(Saved entries)
Content starts

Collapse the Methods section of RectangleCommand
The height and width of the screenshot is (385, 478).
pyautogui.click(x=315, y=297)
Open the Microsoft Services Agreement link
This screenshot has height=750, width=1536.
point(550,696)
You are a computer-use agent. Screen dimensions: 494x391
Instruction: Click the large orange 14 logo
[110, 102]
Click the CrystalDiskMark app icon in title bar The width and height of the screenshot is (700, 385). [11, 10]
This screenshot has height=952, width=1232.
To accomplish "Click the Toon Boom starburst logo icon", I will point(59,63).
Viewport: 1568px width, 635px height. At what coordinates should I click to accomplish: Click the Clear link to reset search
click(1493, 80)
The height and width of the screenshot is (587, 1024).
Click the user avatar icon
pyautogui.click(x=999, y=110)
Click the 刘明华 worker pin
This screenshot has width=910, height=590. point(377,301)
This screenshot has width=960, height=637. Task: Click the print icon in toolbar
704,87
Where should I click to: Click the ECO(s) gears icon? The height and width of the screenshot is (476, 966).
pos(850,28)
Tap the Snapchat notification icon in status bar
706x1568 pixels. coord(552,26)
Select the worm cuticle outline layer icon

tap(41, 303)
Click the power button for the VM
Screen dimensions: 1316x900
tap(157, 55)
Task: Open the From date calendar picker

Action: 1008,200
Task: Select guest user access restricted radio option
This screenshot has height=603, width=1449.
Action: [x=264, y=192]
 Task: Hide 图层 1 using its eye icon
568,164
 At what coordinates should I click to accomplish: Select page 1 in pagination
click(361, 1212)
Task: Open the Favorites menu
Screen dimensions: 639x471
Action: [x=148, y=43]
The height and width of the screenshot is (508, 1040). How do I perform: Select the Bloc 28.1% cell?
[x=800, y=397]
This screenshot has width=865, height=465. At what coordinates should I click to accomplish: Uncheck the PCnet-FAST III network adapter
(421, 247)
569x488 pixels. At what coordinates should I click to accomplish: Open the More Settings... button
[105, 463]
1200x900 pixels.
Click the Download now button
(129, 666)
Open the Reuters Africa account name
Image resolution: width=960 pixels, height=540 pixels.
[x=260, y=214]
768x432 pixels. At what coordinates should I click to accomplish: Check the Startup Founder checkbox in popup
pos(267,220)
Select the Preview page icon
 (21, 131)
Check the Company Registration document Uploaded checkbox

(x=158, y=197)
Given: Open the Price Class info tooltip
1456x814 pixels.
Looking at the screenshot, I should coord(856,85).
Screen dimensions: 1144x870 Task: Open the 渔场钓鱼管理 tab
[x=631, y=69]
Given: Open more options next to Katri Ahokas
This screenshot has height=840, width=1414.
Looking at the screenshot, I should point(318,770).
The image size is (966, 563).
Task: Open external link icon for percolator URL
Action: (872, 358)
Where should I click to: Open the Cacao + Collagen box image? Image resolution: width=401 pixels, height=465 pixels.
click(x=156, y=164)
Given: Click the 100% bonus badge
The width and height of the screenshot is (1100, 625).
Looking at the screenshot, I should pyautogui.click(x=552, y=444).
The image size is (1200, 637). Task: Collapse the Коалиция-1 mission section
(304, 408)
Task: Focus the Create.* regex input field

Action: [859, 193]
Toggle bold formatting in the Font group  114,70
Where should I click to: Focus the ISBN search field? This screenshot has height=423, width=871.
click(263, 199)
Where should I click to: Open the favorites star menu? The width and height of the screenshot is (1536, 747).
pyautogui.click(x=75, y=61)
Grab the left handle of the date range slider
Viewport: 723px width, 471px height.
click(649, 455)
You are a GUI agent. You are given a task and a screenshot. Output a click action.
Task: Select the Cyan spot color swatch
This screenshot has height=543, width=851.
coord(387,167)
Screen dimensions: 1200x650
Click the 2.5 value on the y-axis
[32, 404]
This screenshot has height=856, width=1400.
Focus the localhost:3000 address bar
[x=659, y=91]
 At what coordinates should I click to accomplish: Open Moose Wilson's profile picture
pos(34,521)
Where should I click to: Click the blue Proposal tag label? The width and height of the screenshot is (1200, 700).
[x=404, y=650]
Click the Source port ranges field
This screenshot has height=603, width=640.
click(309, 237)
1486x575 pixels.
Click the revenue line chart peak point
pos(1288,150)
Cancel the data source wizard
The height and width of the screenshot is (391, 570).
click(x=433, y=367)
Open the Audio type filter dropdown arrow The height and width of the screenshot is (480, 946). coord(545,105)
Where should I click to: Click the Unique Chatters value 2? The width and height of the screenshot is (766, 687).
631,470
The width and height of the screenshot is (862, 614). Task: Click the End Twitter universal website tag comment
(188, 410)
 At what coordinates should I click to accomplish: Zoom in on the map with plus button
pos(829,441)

Content ends

#### TASK TO COMPLETE
Look above for the line that contains "This screenshot has height=840, width=1414.". Starting there, transcribe every line exactly until you have copied the line that contains "Open the Audio".

#### WRITTEN REPLY
This screenshot has height=840, width=1414.
Looking at the screenshot, I should point(318,770).
The image size is (966, 563).
Task: Open external link icon for percolator URL
Action: (872, 358)
Where should I click to: Open the Cacao + Collagen box image? Image resolution: width=401 pixels, height=465 pixels.
click(x=156, y=164)
Given: Click the 100% bonus badge
The width and height of the screenshot is (1100, 625).
Looking at the screenshot, I should pyautogui.click(x=552, y=444).
The image size is (1200, 637). Task: Collapse the Коалиция-1 mission section
(304, 408)
Task: Focus the Create.* regex input field

Action: [859, 193]
Toggle bold formatting in the Font group  114,70
Where should I click to: Focus the ISBN search field? This screenshot has height=423, width=871.
click(263, 199)
Where should I click to: Open the favorites star menu? The width and height of the screenshot is (1536, 747).
pyautogui.click(x=75, y=61)
Grab the left handle of the date range slider
Viewport: 723px width, 471px height.
click(649, 455)
You are a GUI agent. You are given a task and a screenshot. Output a click action.
Task: Select the Cyan spot color swatch
This screenshot has height=543, width=851.
coord(387,167)
Screen dimensions: 1200x650
Click the 2.5 value on the y-axis
[32, 404]
This screenshot has height=856, width=1400.
Focus the localhost:3000 address bar
[x=659, y=91]
 At what coordinates should I click to accomplish: Open Moose Wilson's profile picture
pos(34,521)
Where should I click to: Click the blue Proposal tag label? The width and height of the screenshot is (1200, 700).
[x=404, y=650]
Click the Source port ranges field
This screenshot has height=603, width=640.
click(309, 237)
1486x575 pixels.
Click the revenue line chart peak point
pos(1288,150)
Cancel the data source wizard
The height and width of the screenshot is (391, 570).
click(x=433, y=367)
Open the Audio type filter dropdown arrow The height and width of the screenshot is (480, 946). coord(545,105)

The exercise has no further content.